Released April 12th, 1994. Review originally published July 19th 2010 – a couple of slight edits have been made around dates.
There is after all one moment at which we guess the truth, or the closest approximation of it, in the all the work of Courtney Love; right in the very guts of Live Through This‘ coruscating opener Violet, the world’s most notorious she-cuckold in waiting grunts “take everything…”, barn-owl screeching a sound so visceral it irradiates the noise around it, mess and sex and torture and lust and tenderness in one hyper-extended syllable. It was her contribution to that greatest song of the decade, a half bar of her own stanza for the broken, a Sells Like Mean Spirit which was almost enough to convince the doubters. But not quite. Hell, the last twenty five years has been hard for your average stiff on the street. For Courtney Love the life-wreckage of her husband’s suicide was the just the mid-point of a maelstrom of post-modern stuff; their followed Hollywood redemption, divorced by your ex (and then EX) band members, divorced by your own kid, divorced by his ex-band members, having the dumbsense to rag on a f*ckin’ video game. And yet you have the feeling that somehow the world is still following her; who else could a micro-blogging service that lets you telegram half a billion people in a second have been invented for?
(Mister) Cobain’s lobby have long maintained that she was a soul-sucking parasite from the off, part talent vampire, part dyke-dick shark girl with a zest for f*cking everything from people to talent up to high heaven.
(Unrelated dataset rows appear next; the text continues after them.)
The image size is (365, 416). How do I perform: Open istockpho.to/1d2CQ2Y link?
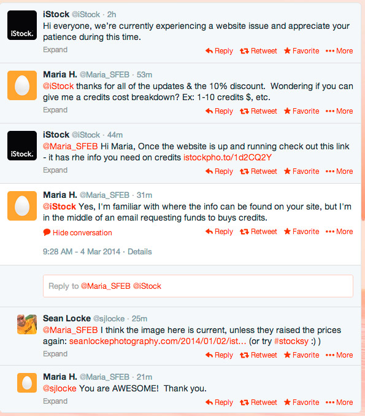tap(228, 157)
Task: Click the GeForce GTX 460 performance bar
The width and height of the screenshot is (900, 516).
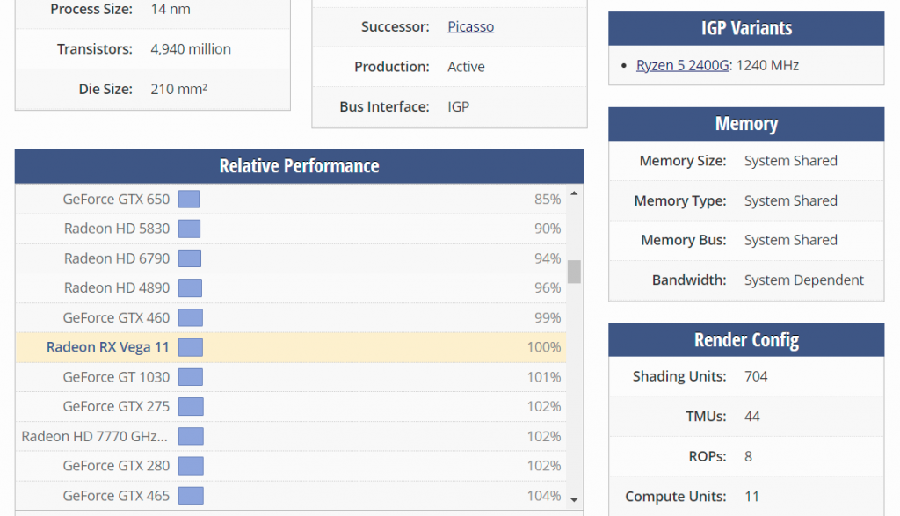Action: (191, 317)
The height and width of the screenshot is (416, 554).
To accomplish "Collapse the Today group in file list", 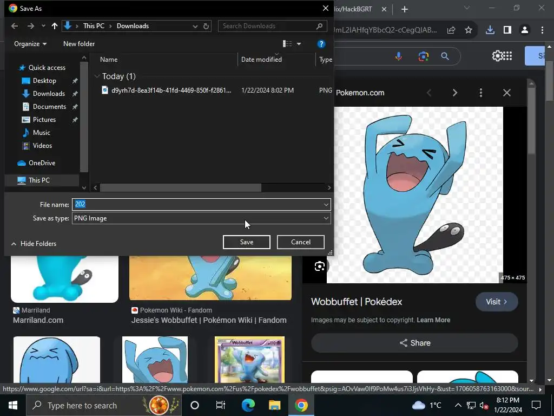I will pos(97,76).
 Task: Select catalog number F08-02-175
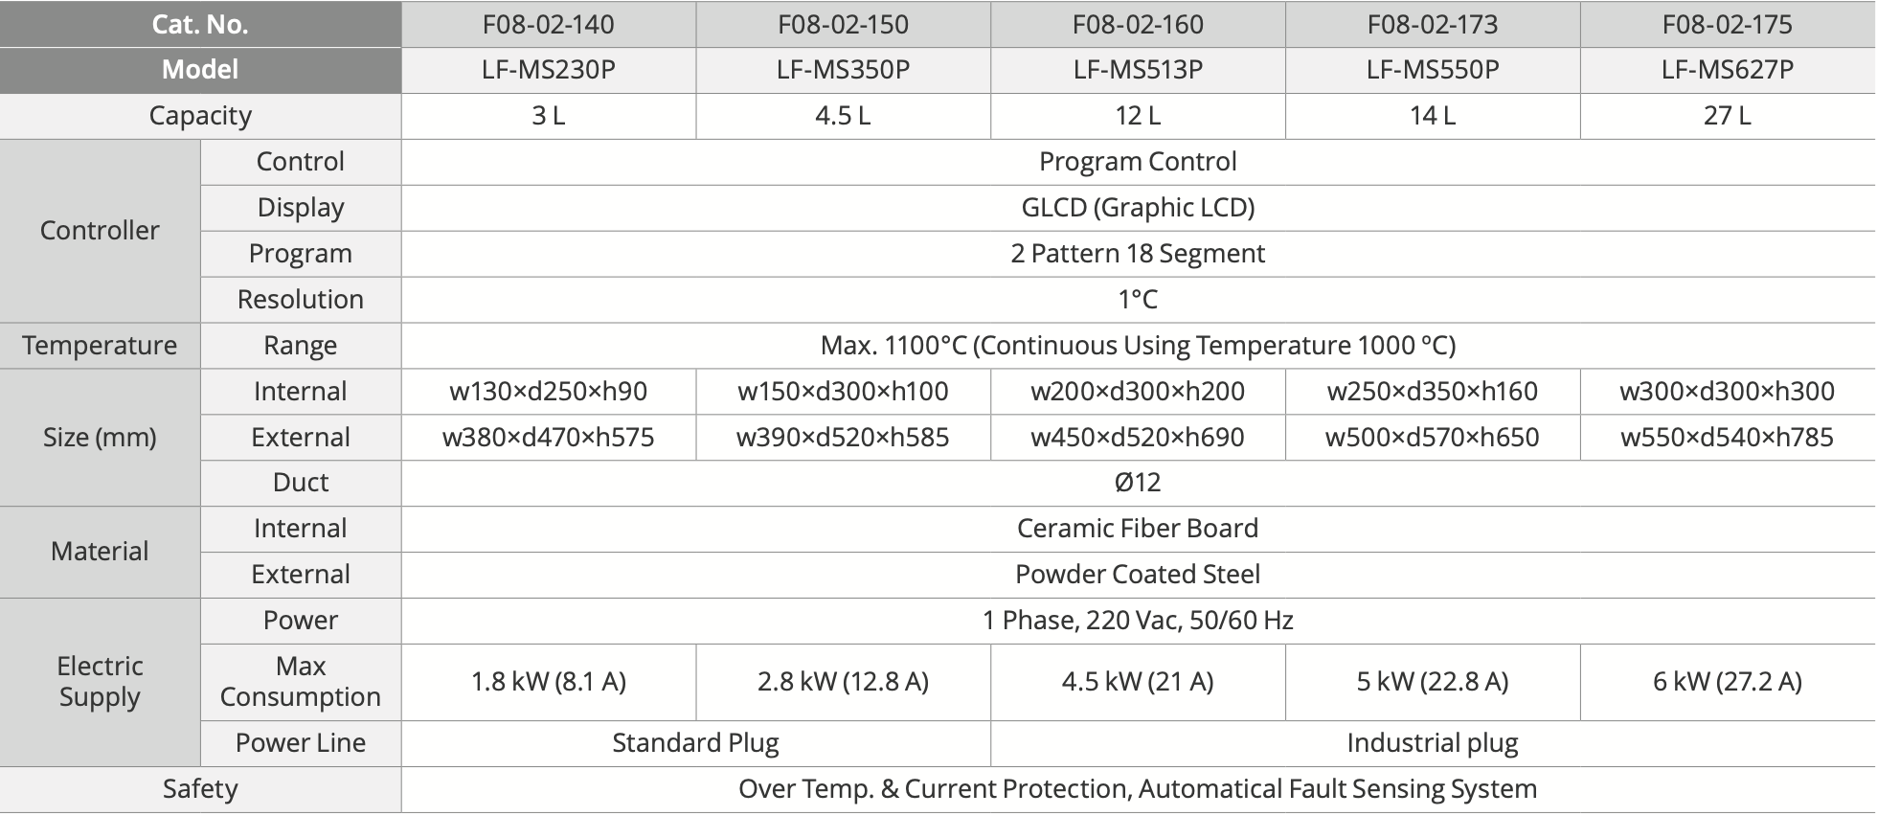pyautogui.click(x=1728, y=24)
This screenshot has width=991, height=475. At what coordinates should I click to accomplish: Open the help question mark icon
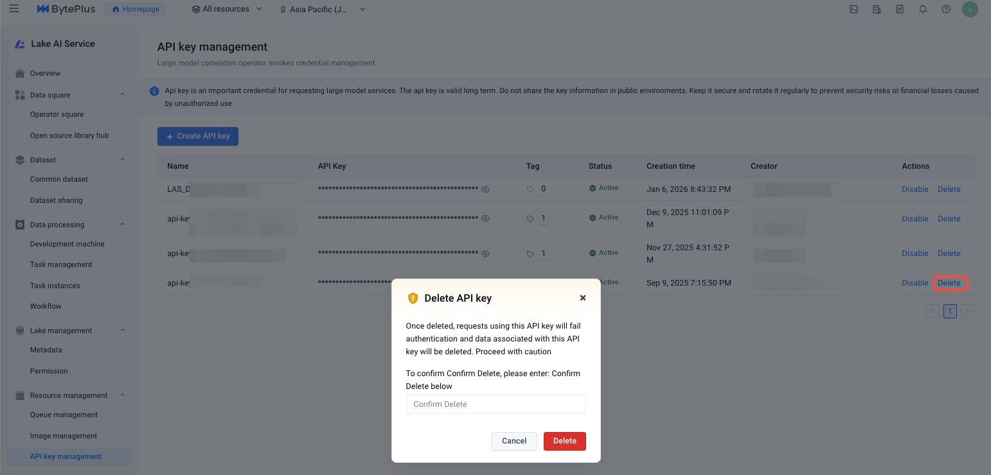point(946,10)
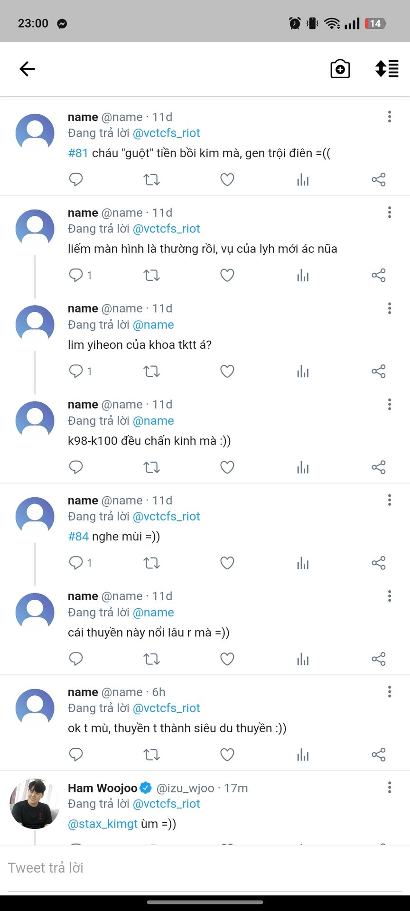Like the 'lim yiheon' tweet
The height and width of the screenshot is (911, 410).
tap(227, 371)
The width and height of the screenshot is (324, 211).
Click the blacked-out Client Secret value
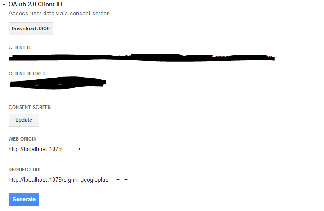point(58,83)
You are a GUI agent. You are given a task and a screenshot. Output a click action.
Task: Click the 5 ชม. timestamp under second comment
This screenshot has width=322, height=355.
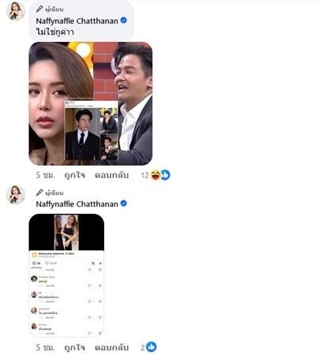click(x=45, y=347)
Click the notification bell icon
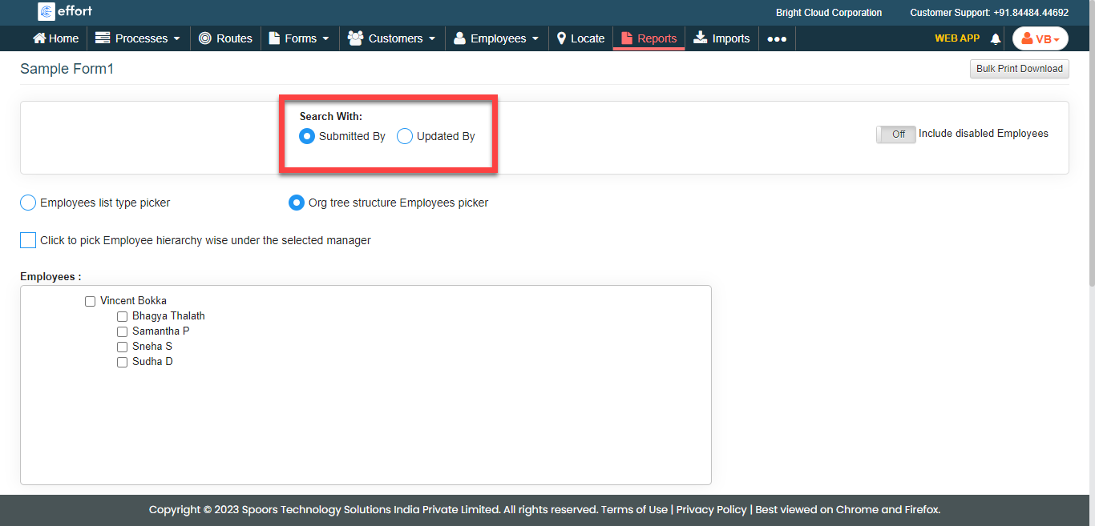This screenshot has width=1095, height=526. coord(996,39)
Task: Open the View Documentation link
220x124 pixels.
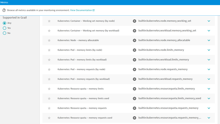Action: [82, 10]

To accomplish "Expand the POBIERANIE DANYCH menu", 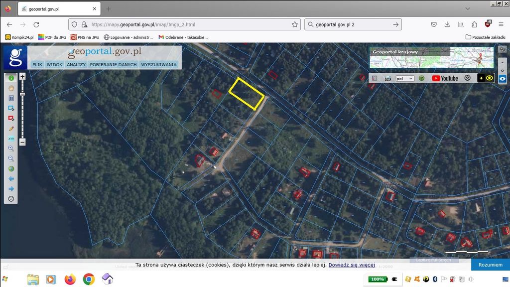I will 113,65.
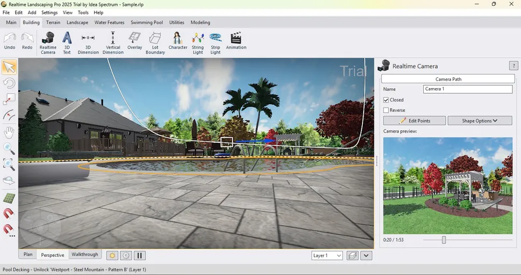This screenshot has height=275, width=521.
Task: Expand the arrow next to layers button
Action: [x=366, y=256]
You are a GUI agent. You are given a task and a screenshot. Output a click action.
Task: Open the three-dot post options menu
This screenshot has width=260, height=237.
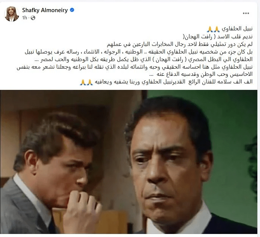pos(246,13)
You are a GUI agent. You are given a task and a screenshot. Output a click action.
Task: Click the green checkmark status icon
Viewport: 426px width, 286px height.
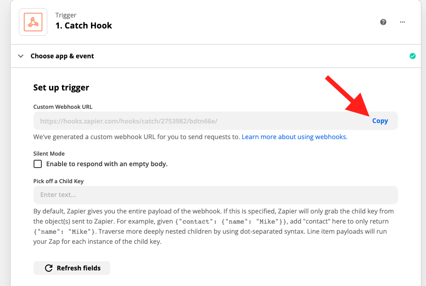[412, 56]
And yet like the Zapruder film laying dusty on a shelf next to Luniz and Suede, Live Through This is clearly the evidence that even they can’t deny. Violet screams raw and misdirected, formula quiet-loud but delivered by banshees on Nembutal. Jennifer’s Body also welcomes in the sociopath; Love sings “I’m sleeping with the enemy..myself” whilst all around is mayhem but then again icy control. Everything has hidden meaning, from the addiction bed refracted celebrity of Doll Parts to the rejection of Miss World’s internalised misery, through to the mischievous rear cover photo of a young girl staring uncertainly at a photographer who’s managed to persuade her to undo a button too many on her shirt. The subject is the artist in question of course.
And yet still there was then and is now a sense that she’s faking it, the Lolita impression just that, another dupe from the mistress shill at work. Never is this felt more than on She Walks On Me, a riot-grrrrl pastiche full of misanthropy and lyrical references to suicide like a fox. These counterfeit feelings hawked like premonitions. The hitched f*ck up start of closer Rock Star just seems unnecessary; the song that follows is routine.
But then that’s the thing with our Courtney. Is she f*cking up? Or is she just a f*ck up? Was (K)Curt the best or worst thing to happen to her? We’ve never really known, because she won’t let us know. To get back to where we started though, the one thing that is verite is that Live Through This is the only record she or Hole ever made which has been about more than her, that meant something people could pretend to believe in without feeling a hand in their pants, girl or boy. How deeply involved her husband was in the songwriting process will doubtless never be clear. But his muse surely accentuated all the pin-balling atoms of light and dark creative matter in her soul, and certainly nothing in her buckshot musical career has ever been as voyeurishly compelling again.